La Policía de Entre Ríos dispuso la reincorporación al servicio activo del jefe de la Comisaría Nº 1 de Chajarí, Mauricio Maschio, y del sargento Alcides Leonard, quienes habían sido apartados preventivamente en abril en el marco de la investigación por la muerte de la agente Giuliana Lezcano Balzer.
La medida fue oficializada mediante una resolución fechada el 4 de junio, en la que se estableció el pase de ambos efectivos a la condición de “servicio activo-efectivo”, tras permanecer en situación de disponibilidad durante el avance de las actuaciones judiciales y administrativas.
Los funcionarios habían sido separados de sus cargos luego del fallecimiento de la joven policía de 21 años, ocurrido el 2 de abril en la ciudad de Chajarí. En ese momento, la decisión fue adoptada por las autoridades policiales con el objetivo de garantizar la transparencia en el desarrollo de la investigación.
El jefe departamental de Policía de Federación, Luis Cristian Valdez Puente, había señalado entonces que el pase a disponibilidad constituía una medida preventiva y transitoria, habitual en este tipo de situaciones, mientras se llevan adelante sumarios internos o investigaciones judiciales.
Durante ese período, el personal queda apartado de sus funciones habituales y se le retiran temporalmente el arma reglamentaria y otros elementos vinculados al servicio.
Tras ser puesto a disposición de la investigación, Maschio había informado que entregó su teléfono celular personal, el dispositivo oficial utilizado en funciones y su arma reglamentaria, además de manifestar su colaboración con la Justicia y con la Dirección de Asuntos Internos.

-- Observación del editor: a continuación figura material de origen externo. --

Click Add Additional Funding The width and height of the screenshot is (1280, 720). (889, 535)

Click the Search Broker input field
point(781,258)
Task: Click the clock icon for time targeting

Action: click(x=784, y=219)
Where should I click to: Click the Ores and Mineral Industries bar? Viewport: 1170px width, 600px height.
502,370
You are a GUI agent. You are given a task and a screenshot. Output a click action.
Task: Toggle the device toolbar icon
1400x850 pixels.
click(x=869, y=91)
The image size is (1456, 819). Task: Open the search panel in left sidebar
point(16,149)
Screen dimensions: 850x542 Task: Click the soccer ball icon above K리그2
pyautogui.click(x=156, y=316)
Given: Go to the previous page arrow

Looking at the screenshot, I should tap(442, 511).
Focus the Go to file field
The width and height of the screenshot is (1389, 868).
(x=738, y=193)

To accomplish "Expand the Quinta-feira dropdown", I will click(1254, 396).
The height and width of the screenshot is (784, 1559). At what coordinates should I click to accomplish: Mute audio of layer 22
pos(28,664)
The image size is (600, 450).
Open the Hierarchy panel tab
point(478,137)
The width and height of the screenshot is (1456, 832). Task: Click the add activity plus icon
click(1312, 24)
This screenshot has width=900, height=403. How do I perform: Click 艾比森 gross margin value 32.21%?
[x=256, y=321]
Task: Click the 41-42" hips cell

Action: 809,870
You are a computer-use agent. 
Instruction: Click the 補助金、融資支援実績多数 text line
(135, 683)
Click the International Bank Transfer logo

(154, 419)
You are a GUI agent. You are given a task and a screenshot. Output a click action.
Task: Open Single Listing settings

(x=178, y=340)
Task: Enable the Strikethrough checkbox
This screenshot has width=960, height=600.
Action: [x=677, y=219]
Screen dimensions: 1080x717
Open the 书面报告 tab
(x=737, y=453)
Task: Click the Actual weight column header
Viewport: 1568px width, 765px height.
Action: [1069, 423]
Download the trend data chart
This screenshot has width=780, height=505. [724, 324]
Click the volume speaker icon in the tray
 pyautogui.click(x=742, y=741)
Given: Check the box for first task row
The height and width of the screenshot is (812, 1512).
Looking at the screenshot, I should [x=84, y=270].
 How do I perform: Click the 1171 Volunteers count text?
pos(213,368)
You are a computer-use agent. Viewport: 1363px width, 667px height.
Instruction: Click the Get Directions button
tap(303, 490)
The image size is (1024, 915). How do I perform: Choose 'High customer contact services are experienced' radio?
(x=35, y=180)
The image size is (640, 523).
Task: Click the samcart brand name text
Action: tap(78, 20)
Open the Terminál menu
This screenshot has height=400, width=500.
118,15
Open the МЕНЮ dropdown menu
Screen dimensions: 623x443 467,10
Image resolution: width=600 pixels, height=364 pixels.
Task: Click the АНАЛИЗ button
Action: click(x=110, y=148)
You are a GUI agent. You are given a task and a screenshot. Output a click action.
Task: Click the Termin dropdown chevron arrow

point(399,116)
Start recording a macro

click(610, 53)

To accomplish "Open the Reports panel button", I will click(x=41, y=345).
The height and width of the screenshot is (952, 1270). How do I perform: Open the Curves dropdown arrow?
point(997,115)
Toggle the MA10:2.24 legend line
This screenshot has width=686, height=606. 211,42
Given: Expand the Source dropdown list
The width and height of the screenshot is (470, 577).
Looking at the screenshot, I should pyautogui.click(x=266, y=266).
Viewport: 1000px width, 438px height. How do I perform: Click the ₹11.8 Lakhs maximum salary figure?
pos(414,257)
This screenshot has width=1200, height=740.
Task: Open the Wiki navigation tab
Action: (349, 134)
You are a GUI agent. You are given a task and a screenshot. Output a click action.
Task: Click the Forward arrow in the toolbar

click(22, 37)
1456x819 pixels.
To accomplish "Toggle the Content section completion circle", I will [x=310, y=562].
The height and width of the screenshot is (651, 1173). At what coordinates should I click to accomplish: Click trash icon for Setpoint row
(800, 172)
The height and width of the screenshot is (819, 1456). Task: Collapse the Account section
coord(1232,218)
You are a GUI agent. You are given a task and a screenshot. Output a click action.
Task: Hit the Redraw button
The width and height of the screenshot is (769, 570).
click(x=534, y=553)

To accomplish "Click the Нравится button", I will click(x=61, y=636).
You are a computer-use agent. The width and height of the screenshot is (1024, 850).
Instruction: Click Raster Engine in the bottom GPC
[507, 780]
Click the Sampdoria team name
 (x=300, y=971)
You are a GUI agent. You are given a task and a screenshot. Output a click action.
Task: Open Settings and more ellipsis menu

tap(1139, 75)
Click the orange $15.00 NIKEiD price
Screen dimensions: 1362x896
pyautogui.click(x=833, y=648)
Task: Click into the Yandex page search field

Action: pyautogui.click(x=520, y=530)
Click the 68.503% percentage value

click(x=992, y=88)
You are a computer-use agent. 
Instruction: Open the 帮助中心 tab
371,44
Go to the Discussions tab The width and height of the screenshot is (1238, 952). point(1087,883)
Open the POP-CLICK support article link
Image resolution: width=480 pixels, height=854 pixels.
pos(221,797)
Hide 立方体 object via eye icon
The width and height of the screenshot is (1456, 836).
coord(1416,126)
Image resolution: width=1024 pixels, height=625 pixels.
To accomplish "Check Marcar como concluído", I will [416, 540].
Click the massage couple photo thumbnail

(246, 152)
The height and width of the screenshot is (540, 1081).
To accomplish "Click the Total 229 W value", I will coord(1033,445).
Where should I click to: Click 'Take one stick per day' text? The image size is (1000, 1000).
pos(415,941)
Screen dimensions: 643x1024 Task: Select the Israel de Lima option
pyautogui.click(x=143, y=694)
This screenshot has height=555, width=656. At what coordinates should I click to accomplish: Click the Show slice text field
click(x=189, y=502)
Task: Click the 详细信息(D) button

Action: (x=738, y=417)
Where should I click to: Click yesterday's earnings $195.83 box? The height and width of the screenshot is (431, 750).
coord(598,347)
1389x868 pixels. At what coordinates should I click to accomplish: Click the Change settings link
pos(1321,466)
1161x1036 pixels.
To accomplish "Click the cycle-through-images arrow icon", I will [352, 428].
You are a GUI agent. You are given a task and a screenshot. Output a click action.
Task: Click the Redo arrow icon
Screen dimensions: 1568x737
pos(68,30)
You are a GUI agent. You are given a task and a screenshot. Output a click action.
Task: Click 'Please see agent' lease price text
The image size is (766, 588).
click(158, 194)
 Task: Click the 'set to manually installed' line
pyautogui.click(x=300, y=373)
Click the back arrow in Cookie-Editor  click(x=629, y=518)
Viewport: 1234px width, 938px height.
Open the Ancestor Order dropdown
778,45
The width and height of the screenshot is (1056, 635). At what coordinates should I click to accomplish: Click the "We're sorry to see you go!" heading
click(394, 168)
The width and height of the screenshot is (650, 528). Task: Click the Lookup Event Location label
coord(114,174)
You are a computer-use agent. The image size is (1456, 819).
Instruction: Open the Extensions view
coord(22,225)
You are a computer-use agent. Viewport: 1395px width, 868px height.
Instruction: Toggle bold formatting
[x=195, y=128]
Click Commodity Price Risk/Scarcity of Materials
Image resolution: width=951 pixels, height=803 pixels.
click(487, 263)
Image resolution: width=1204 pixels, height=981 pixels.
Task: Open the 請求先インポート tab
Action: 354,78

El comisario también indicó que fue quien comunicó el fallecimiento de la agente a su madre y aseguró haberse puesto a disposición de la familia desde el primer momento.
En declaraciones radiales, rechazó versiones sobre presuntos malos tratos laborales hacia la joven y afirmó que durante su desempeño no recibió sanciones ni apercibimientos, ni fue sometida a recargos en sus horarios de trabajo.
Según explicó, Lezcano Balzer había egresado de la formación policial en diciembre, prestó servicios durante la temporada de verano en Santa Ana y luego se reincorporó a la comisaría de Chajarí.
Asimismo, detalló que la organización del trabajo en la dependencia responde a una estructura jerárquica en la que los agentes dependen del jefe de calle y del auxiliar de guardia, y reconoció haber mantenido dos conversaciones con la joven en el ámbito laboral.
Mientras tanto, la investigación sobre las circunstancias que rodearon la muerte de la agente continúa en el ámbito judicial.